Здесь, как мы видим, Максим различает по сути два рода Богомужнего действия во Христе: 1) страдания души и тела, которые Он претерпевал[1714] как Бог по Ипостаси[1715], и 2) чудотворения, которые действием Своей Божественной природы Он совершал посредством плоти.
Что касается последних, то в них плоть Христова являлась проводником Божественного действия, его орудием. Имея в виду именно такого рода действия (правда, применительно к святым, но понятно, что ко Христу это относится тем более), Максим писал еще в Трудностях к Иоанну 7, что в этом случае Бог по отношению к человеческой природе становится наподобие души в ее отношении к телу[1716]. Такое понимание обожения позволяло Максиму в Трудностях к Иоанну говорить о единой энергии Бога и святых, поскольку обожение человеческая природа только претерпевает, не имея в себе никаких потенций к его реализации, но будучи всецело движима к ней Богом.

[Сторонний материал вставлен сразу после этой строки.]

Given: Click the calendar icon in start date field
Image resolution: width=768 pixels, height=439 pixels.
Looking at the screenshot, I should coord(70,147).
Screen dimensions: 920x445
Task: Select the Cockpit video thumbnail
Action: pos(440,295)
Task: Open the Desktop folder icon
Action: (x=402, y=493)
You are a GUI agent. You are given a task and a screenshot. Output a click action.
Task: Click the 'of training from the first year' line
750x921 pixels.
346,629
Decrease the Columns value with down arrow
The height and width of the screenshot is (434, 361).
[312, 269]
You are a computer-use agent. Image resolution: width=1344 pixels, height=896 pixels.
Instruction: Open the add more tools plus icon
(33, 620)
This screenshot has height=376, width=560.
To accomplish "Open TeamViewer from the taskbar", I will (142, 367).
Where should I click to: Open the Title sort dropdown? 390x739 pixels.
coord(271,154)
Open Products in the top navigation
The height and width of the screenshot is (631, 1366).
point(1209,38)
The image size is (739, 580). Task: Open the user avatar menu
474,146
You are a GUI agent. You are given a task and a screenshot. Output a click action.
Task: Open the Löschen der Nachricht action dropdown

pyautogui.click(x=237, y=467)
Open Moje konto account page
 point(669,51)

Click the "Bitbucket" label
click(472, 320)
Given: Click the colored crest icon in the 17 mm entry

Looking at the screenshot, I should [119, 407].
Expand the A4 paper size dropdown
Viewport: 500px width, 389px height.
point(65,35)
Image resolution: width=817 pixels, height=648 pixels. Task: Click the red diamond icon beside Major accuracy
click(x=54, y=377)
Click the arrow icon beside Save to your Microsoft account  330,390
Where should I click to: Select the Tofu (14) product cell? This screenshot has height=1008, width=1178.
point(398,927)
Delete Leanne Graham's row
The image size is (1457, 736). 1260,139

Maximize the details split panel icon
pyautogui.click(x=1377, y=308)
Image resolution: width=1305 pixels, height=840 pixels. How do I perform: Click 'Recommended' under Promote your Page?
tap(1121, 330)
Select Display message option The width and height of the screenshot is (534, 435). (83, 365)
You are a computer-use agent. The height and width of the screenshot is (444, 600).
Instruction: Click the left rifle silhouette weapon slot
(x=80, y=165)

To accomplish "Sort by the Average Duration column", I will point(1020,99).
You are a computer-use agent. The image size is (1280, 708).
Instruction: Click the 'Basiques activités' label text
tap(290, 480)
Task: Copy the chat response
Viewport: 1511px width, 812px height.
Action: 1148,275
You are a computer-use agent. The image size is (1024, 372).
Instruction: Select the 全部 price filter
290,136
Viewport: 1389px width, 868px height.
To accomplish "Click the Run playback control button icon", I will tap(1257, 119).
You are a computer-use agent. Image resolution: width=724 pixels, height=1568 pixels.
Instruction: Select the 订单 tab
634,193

Но если Бог становится в отношении плоти подобием души, как пишет Максим, то в чем ошибка моноэнергистов — униатов? Чем «мо- ноэнергизм» Максима отличался от их моноэнергизма?[1717] Максим, правда, утверждал, что в чудотворящих действиях человеческая природа (душа и тело Христа) не лишается своего природного движения. Но ведь моноэнергисты — униаты не говорили, что такого природного движения у плоти Христовой не было[1718]. Можно сказать, что учение Максима о едином действии движимой Богом чудотворящей плоти Христовой формально не расходилось с позицией моноэнергистов- униатов. Интерпретация Максима, однако, исключает возможность вывести единство даже первого рода Богомужнего действия из единства Ипостаси Сына Божия[1719]. Поэтому, если униаты вкладывали в свою формулу такой смысл (а именно так будет интерпретировать их логику Максим 12 лет спустя[1720]), то даже в этом аспекте, несмотря на формальное сходство с униатским, Максимово толкование формулы Ареопагита было по сути иным.